Paradoxically the decelerated action makes for a more dynamic conception of this opera whose premise about waiting seems an unpromising subject for a drama. The different layers of time implied in the choreography also contribute to that – the Classical past versus the present, the different phases of Penelope and Odysseus’s domestic life, the appearance of a further double for the latter as a boy when the nurse Euryclea recognises Ulysse on his return, and so recalling the infant she helped to bring up. Despite the apparent circularity and monotony played out on stage, a climax is still achieved and Penelope’s vindication is brought to the fore as it is a female archer who launches a triumphant arrow from the bow rather than Odysseus. No less suggestive is the seeming abuse the suitors mete out to Euryclea, eventually turned against them when they are slaughtered on Odysseus’s return, not graphically enacted here but presaged by the butchered carcases suspended in a cold room, presumably ready for a feast.
Subtle and generally restrained accounts from both Victoria Karkacheva and Brandon Jovanovich as Penelope and Ulysse compellingly sustain the subdued spirit of this production, but still cohere with the lyrical strain of Fauré’s score, often proceeding as an outpouring of the compositional style of his
mélodies
rather than the terser, recitative character of Debussy’s opera for example.
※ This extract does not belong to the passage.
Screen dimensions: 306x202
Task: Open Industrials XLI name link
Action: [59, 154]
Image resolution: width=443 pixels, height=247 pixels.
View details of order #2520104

Rinat Shaham conveys the quiet, sombre voice of experience as the nurse and old retainer Euryclée with a probing account of the music. As the shepherd Eumée in whom Pénélope confides, Thomas Mole is enigmatically indifferent and inscrutable, but becomes excitable on Ulysse’s return, marking a turning point in the drama. If Pénélope’s five maidens are lightly playful here, the handful of suitors evince more serious purpose, though with some radiant allure from Loïc Félix’s Antinoüs and Zachary Rioux’s Ctésippe.
The veiled performance of the music by Susanna Mälkki and the Bavarian State Orchestra underlines the sense of ritual. The phrasing and structure of the music is perhaps more squared off, and the timbre a touch bolder and direct, than the more flexible and quintessentially French accent of the notable Erato recording by Charles Dutoit and the Orchestre Philharmonique de Monte-Carlo. Despite that, and the fact of almost incessant waiting in the drama, there is undoubtedly a haunting sense of direction and flow in Mälkki’s interpretation which attentively brings out the score’s unique beauty. A somewhat unconventional opera for its lack of action – arguably more an oratorio – it is probably surprising that it is not often staged. But, on the basis of this performance and production, it deserves to be brought into greater prominence.